• News
  • Mar 09, 2021

Will Korea Change Its Tax Laws to Keep Samsung Collection?

The late businessman LEE KUN-HEE

A group consisting of 12 South Korean arts organizations and eight former Ministers of Culture is lobbying the Korean government for the use of cultural assets as in-kind tax payments to prevent the overseas sale of the art collection of the late Samsung chairman Lee Kun-hee (1942–2020). Lee’s heirs are due to pay a record-high inheritance tax of KRW 11 trillion (USD 9.8 billion) by the end of April. 

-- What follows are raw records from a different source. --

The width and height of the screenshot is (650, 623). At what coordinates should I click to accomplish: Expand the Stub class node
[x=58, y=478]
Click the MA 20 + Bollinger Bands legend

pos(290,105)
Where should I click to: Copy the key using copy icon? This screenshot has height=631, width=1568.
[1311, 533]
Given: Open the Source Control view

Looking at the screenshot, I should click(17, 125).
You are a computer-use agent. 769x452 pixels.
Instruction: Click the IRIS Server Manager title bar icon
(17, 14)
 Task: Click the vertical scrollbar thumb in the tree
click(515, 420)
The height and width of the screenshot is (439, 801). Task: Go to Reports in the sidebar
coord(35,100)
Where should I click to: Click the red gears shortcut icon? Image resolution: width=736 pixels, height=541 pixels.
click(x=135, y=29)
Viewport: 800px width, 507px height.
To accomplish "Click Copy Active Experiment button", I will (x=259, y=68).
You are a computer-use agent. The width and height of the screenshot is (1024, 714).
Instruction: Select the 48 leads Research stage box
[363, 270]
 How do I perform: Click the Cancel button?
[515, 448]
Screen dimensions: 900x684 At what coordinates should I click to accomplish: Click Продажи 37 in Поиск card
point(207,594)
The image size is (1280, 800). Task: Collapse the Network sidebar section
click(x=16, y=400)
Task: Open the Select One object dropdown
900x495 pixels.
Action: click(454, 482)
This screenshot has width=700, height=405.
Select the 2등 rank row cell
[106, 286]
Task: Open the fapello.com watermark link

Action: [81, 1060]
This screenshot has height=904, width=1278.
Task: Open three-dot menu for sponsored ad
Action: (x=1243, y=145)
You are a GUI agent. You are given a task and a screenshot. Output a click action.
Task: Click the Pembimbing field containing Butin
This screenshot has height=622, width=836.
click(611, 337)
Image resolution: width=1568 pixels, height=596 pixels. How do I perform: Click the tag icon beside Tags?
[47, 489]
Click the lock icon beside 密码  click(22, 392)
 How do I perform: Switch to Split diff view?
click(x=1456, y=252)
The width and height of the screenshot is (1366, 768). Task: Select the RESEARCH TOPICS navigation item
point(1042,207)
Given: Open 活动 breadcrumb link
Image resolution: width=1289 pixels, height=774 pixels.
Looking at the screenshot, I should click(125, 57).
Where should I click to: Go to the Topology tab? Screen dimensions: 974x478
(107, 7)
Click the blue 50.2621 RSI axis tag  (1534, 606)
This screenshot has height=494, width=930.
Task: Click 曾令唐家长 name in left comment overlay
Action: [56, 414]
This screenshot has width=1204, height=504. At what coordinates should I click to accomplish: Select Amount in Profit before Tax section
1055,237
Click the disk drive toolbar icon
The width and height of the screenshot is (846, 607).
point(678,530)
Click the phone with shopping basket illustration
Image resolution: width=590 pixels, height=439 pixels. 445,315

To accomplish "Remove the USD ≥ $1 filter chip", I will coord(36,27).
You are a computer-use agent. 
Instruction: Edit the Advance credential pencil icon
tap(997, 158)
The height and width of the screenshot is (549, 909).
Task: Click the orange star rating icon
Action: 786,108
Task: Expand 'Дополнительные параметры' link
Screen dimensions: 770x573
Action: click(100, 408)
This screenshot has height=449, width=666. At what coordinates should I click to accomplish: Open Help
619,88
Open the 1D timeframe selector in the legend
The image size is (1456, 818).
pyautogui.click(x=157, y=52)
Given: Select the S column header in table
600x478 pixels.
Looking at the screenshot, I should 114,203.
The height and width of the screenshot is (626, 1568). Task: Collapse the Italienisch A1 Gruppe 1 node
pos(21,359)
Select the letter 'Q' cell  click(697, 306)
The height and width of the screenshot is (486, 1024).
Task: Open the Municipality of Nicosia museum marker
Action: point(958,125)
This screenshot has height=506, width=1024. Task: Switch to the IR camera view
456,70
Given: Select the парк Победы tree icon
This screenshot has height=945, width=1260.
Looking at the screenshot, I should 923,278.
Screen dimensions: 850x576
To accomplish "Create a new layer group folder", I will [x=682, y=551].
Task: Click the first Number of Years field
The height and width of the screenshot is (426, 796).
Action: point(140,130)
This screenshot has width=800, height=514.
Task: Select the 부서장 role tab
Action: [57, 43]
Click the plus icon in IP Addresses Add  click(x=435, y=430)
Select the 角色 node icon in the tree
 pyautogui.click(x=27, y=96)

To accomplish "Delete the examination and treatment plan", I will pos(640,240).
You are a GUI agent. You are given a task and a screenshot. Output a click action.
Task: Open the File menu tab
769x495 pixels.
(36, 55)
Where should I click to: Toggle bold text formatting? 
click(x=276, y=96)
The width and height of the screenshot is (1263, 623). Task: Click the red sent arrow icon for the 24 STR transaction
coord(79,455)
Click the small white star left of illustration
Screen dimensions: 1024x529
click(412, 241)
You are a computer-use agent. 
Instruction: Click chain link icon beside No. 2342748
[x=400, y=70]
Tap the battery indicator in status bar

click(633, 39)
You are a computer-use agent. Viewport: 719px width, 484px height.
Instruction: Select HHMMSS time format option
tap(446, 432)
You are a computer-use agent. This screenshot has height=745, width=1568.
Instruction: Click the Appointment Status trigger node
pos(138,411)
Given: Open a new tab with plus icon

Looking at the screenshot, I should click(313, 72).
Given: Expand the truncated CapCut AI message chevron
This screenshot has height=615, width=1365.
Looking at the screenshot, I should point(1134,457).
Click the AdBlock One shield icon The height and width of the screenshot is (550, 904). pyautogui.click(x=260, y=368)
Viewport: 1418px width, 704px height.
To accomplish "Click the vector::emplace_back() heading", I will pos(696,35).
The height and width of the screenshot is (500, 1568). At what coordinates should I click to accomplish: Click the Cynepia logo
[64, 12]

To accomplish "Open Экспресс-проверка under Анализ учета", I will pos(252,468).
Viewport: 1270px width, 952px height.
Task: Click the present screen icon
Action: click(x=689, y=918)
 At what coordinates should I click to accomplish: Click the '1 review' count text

The country’s most influential businessman, Lee, who died in October 2020, amassed around 13,000 art objects, comprised of antiques, and modern and contemporary art, with an estimated worth of over KRW 3 trillion (USD 2.7 billion). The group of cultural leaders, which also includes the Korean Fine Arts Association and Korean Museum Association, released a joint-statement on March 3 calling for the country’s National Assembly to “immediately amend in-kind tax payment laws,” according to The Korea Economic Daily. Under the current law, artworks cannot be used to pay taxes, though real-estate and securities are accepted in-kind. The group fears that the current structure de-incentivizes the donation of Lee’s collection of works by Western masters—such as paintings by Pablo Picasso, Marc Chagall, and Francis Bacon, among others—to domestic institutions. 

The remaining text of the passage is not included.